As described above, Wexford's dental policies state that inmates seeking dental treatments submit request forms so that their needs can be prioritized, and treatment scheduled accordingly. (ECF No. 170, Ex. 2 at 76.) Once request forms are submitted, the policies state that the request, along with the inmate's dental chart and medical history, should be reviewed to determine the priority level of the request "according to site-specific written protocol." (ECF No. 175 at ¶ 4.) This review is a triage process performed by IDOC nursing staff; the parties dispute how involved Wexford is in performing this process, but it is undisputed that nursing staff can consult with Wexford employees in prioritizing cases. (ECF No. 175 No. ¶ 1.) The policies specifically state that "emergency care receives the top priority" and care for inmates with dental emergencies "shall be available at all times" and are to be "scheduled before anyone else on a daily clinical basis." (ECF No. 175 at ¶ 3.) Further, the dental policies characterize "relief of severe pain" as a condition requiring emergency dental care. (ECF No. 170, Ex. 2 at 76.) But Wexford's policy is also to defer to any IDOC policy, and in relevant part, IDOC policy states that any inmate experiencing a dental emergency "shall receive a dental examination no later than the next working day after the emergency occurs." (ECF No. 175 at ¶ 6.)

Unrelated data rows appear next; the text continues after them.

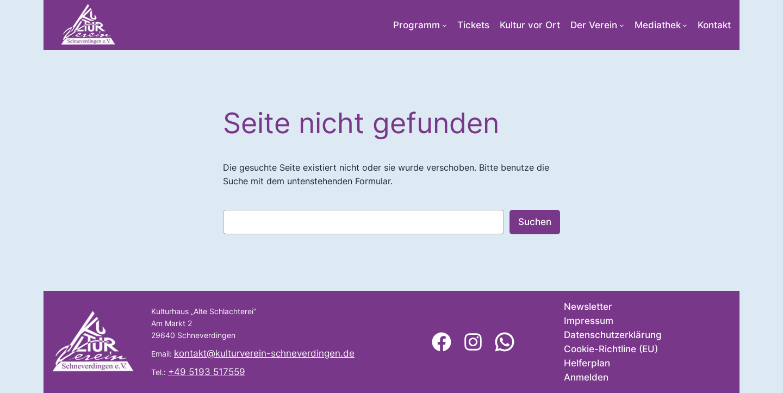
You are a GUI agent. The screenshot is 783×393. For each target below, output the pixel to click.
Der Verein (593, 25)
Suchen (534, 221)
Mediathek (658, 25)
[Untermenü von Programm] (444, 25)
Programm (416, 25)
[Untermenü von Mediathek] (684, 25)
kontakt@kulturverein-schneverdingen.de (264, 353)
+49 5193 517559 (206, 371)
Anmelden (586, 377)
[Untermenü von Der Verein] (621, 25)
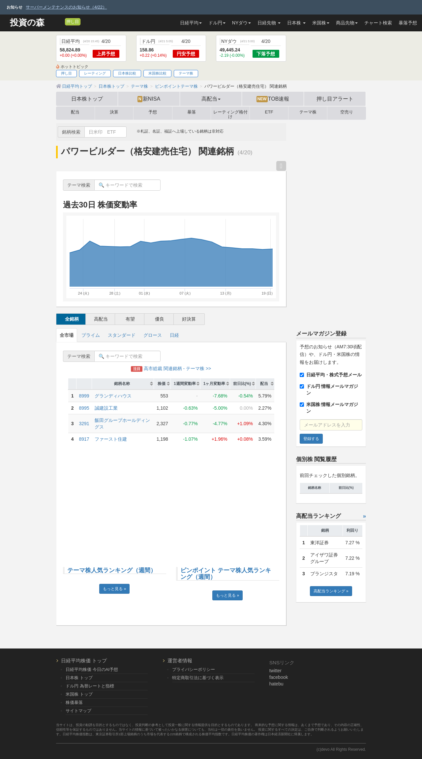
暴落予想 (408, 22)
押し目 (72, 21)
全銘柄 (72, 319)
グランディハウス (113, 395)
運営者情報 (179, 660)
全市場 (67, 335)
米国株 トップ (79, 694)
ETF (269, 112)
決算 (114, 112)
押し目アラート (334, 99)
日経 (174, 335)
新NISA (148, 99)
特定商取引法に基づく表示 (198, 677)
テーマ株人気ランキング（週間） (111, 570)
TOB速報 (272, 99)
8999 (84, 395)
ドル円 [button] (217, 22)
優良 (159, 319)
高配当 (101, 319)
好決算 (189, 319)
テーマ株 (186, 73)
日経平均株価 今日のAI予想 (92, 669)
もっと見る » (114, 588)
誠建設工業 (106, 408)
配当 (75, 112)
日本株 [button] (296, 22)
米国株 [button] (320, 22)
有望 (130, 319)
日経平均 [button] (191, 22)
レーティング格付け (230, 113)
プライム (90, 335)
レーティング (95, 73)
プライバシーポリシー (193, 669)
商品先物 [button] (347, 22)
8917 (84, 439)
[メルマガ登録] (59, 21)
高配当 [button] (211, 99)
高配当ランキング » (331, 591)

Again, the record appears to be silent whether there is any relevant policy directly addressing how and by whom request forms are collected.

The gist of Bradford's argument is as follows: in deferring to IDOC policy, it was Wexford's policy that an inmate suffering a dental emergency be seen "no later than the next working day after the emergency occurs." Bradford's expert, Dr. Sauter, opines this shows deliberate indifference because it could lead to a situation where a patient experiencing an emergency—like a deadly infection—is not seen "for three days or more" (assuming the emergency occurs before a weekend, holiday, etc.) (ECF No. 169 at 6.) Further, Sauter testifies that on two occasions—December 29, 2014 and February 6, 2015—Wexford received medical requests from Bradford in which he stated he was suffering severe pain. Sauter testified these medical requests qualified as emergencies, but in each instance, Bradford was not seen for multiple days after Wexford had received his request. Based on these facts, Bradford argues a jury could find that Wexford's policies caused him to go days without treatment, thereby showing that Wexford was deliberately indifferent to Bradford's severe pain.

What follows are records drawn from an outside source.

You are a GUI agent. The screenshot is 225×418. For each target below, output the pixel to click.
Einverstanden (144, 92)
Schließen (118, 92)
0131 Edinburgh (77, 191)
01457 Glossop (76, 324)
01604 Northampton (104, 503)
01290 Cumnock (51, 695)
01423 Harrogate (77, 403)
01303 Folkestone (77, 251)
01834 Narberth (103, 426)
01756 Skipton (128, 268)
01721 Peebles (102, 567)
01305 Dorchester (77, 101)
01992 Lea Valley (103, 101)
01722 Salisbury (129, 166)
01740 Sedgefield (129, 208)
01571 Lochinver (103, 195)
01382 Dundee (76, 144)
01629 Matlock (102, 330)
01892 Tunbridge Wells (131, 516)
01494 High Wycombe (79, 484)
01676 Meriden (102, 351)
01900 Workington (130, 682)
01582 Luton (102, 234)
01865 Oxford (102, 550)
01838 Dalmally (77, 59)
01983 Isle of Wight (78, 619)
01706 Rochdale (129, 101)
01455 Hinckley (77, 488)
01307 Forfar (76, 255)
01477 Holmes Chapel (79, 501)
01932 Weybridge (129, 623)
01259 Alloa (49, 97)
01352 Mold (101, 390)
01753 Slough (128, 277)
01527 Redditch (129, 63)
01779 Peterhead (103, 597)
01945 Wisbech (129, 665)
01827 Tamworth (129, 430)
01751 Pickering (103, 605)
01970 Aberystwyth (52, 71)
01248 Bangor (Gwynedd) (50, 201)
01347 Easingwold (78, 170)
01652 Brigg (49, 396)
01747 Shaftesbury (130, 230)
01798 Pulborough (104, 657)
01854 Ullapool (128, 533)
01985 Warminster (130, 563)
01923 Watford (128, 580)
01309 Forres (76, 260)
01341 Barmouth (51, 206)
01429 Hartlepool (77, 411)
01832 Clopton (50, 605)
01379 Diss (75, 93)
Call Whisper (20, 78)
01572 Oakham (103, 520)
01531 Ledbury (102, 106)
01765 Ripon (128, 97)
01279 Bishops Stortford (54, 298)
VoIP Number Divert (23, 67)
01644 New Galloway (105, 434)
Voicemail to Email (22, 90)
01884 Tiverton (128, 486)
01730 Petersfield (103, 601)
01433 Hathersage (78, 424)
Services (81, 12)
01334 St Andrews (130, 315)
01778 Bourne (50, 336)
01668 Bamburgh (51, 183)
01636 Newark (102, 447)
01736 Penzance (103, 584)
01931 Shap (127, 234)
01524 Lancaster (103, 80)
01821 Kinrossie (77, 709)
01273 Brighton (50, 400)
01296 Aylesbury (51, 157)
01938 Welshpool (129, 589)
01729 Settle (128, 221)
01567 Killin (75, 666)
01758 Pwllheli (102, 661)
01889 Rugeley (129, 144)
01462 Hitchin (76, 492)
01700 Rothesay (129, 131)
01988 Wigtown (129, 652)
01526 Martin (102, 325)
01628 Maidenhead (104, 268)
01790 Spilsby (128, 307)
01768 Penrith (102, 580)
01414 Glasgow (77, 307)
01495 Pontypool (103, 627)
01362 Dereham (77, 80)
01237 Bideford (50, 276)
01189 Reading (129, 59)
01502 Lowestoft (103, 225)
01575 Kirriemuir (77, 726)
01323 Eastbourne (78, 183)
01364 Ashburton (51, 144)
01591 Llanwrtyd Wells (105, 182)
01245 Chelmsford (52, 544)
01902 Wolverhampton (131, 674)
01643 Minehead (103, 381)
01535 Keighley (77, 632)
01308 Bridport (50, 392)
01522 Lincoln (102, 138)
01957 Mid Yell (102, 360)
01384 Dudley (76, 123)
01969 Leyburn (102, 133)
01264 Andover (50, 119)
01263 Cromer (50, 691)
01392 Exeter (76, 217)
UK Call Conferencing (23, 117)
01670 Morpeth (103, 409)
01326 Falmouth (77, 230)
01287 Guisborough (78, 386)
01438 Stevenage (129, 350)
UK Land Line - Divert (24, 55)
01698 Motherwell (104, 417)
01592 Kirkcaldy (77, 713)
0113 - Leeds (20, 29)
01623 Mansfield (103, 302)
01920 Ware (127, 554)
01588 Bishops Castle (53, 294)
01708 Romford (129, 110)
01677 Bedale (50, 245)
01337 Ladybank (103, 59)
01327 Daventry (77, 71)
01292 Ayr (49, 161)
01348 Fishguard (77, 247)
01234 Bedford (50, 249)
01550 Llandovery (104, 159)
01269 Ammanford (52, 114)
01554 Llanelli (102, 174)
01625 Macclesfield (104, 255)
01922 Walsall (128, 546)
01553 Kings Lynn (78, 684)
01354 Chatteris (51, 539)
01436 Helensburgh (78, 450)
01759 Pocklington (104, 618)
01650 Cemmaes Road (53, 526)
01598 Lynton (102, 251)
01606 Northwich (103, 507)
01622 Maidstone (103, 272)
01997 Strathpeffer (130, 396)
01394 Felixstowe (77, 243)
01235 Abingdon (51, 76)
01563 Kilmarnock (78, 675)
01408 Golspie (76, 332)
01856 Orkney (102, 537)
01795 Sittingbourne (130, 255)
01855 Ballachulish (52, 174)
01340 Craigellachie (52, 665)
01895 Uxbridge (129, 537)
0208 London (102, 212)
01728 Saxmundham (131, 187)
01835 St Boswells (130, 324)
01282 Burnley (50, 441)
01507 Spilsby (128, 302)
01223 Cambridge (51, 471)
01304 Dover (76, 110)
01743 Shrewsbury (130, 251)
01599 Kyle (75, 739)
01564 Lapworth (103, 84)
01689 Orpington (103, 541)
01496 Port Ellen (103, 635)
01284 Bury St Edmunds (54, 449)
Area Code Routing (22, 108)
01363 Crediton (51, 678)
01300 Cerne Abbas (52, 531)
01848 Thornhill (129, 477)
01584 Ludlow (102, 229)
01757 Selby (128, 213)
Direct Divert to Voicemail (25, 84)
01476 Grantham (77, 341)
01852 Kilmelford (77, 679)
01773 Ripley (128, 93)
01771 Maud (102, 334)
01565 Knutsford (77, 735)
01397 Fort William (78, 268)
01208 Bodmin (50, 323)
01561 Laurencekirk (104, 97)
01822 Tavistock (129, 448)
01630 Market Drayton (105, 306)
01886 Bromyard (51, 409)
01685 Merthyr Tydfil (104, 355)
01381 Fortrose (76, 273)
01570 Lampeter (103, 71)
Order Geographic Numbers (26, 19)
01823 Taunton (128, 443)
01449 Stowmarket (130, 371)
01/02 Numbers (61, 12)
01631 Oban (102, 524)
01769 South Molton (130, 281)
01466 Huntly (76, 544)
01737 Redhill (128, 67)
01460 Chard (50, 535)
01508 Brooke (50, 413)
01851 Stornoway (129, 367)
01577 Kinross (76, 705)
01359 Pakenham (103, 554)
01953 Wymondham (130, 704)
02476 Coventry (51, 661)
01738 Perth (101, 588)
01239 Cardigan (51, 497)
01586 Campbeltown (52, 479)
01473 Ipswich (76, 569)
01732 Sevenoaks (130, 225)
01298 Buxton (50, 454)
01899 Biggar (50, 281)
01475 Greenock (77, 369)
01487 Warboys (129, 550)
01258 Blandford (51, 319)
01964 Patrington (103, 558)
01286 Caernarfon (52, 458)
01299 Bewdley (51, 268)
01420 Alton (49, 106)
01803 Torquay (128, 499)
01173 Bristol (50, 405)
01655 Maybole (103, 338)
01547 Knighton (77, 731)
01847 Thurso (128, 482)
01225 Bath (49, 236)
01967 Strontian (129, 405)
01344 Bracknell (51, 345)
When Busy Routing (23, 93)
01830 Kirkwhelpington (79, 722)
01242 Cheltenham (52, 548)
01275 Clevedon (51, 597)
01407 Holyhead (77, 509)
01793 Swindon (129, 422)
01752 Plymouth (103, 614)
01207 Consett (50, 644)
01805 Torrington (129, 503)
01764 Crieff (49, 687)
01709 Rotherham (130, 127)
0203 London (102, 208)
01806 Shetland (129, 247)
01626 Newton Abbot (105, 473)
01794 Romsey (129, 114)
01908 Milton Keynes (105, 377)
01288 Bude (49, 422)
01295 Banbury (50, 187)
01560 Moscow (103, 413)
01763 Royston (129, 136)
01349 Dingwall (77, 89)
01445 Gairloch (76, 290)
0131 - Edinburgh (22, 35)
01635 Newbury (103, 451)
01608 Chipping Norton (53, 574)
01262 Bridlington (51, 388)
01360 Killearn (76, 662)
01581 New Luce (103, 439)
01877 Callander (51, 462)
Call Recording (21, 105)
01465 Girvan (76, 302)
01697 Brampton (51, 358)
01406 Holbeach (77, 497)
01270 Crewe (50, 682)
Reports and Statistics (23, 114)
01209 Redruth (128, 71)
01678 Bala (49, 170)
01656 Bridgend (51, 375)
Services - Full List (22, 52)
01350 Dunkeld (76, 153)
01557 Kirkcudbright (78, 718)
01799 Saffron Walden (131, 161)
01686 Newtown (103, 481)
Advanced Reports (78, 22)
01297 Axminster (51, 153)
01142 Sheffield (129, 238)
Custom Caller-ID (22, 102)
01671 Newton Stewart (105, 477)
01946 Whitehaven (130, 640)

Bradford does not point to any other instances of delays in his treatment in making his argument. (See generally ECF No. 175; see also ECF No. 169 at 5-7.)

Even assuming Bradford's medical requests qualified as emergencies, there is at least one problem with Bradford's argument: the timeline shows that Bradford's treatment actually violated Wexford's official policies. It is undisputed Bradford's first medical request was received by December 29, 2014 and that he was not seen until January 5, 2015. Likewise, it is undisputed that Bradford's second medical request complaining of pain was received on February 6, 2015 and that he was not seen until February 10, 2015. In each instance, more than one working day passed before Bradford was examined, i.e., Wexford's policies were not followed. As such, even assuming that Wexford's official polices are unconstitutional, no reasonable jury could find that Wexford's official policies caused Bradford's Eighth Amendment rights to be violated. See Thomas v. Cook Cty. Sheriff's Dep't, 604 F.3d 293, 305-06 (7th Cir. 2010) (noting "we have always required plaintiffs to show that their injuries were caused by the policies or practices complained of").

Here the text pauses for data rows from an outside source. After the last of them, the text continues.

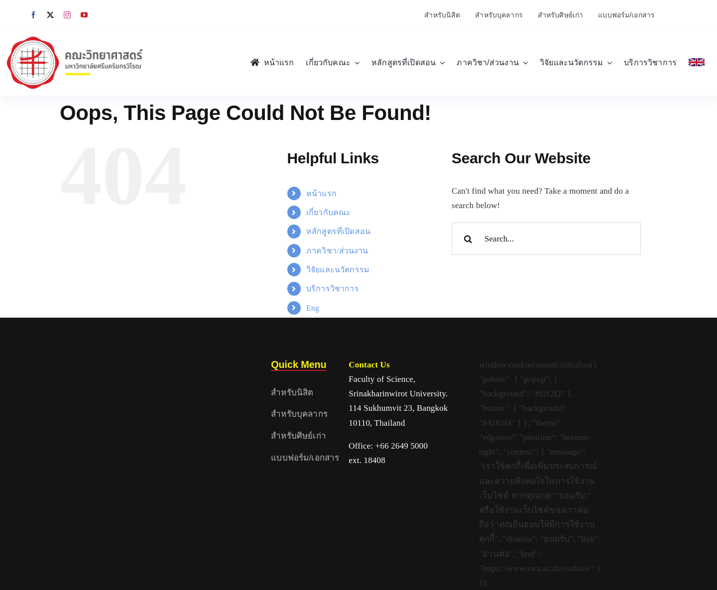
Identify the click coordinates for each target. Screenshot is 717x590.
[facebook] (33, 14)
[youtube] (84, 14)
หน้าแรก (321, 193)
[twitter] (50, 14)
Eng (312, 308)
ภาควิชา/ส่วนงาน (337, 250)
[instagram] (67, 14)
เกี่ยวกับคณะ (328, 212)
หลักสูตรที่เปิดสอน (338, 231)
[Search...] (546, 239)
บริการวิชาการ (332, 288)
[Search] (468, 239)
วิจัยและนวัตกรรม (337, 269)
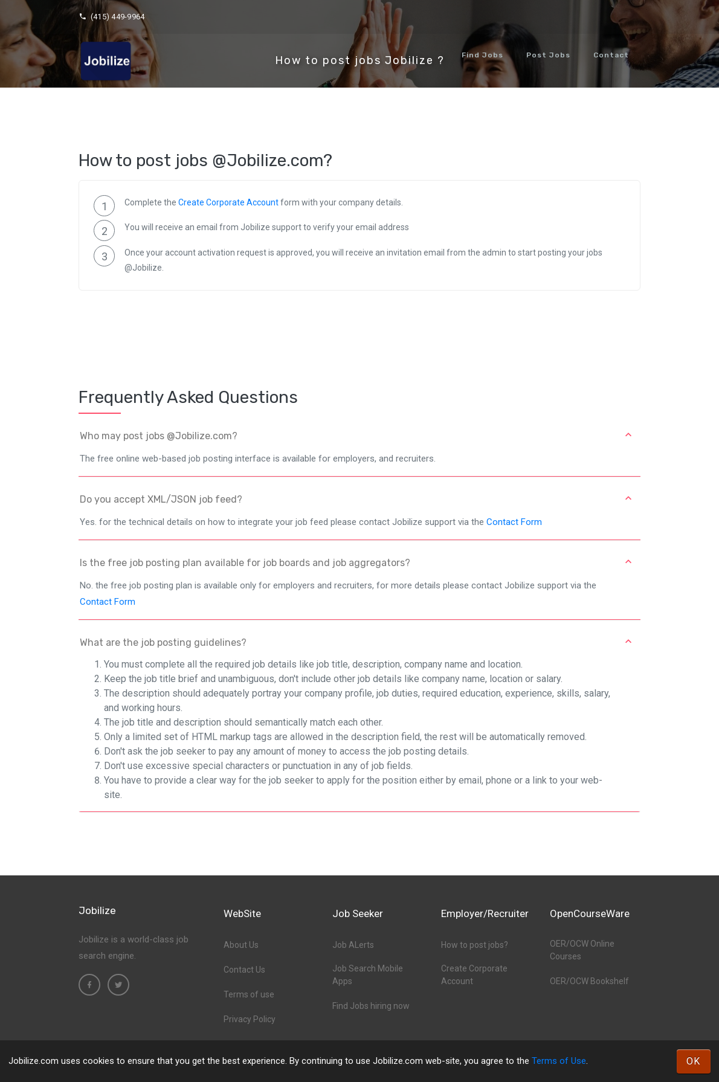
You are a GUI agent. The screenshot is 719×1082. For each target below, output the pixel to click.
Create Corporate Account (228, 202)
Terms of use (249, 994)
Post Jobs (548, 55)
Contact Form (514, 522)
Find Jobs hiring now (371, 1006)
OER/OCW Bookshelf (589, 981)
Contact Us (244, 969)
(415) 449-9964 (111, 16)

The Court takes judicial notice that: (1) December 29, 2014 was a Monday; (2) January 5, 2015 was a Monday; (3) February 6, 2015 was a Friday; and (4) February 10, 2015 was a Tuesday. See Ennenga v. Starns, 677 F.3d 766, 773-74 (7th Cir. 2012); see also Smith v. Cty. of Racine, No. 05 C 871, 2007 U.S. Dist. LEXIS 65235, at *6 n.6 (E.D. Wis. Sep. 4, 2007) (taking judicial notice that date fell on particular day of the week).

In making his argument that Wexford's official policies are unconstitutional, Bradford makes other points like that the policies are unconstitutionally vague or that Wexford's dental policies—by their own terms and not by incorporating IDOC policy—can cause impermissible delays for treatment of an emergency. To the extent these are separate arguments, the Court finds them underdeveloped and unsupported by legal authority; as such, they are deemed waived. Judge v. Quinn, 612 F.3d 537, 556 (7th Cir. 2010).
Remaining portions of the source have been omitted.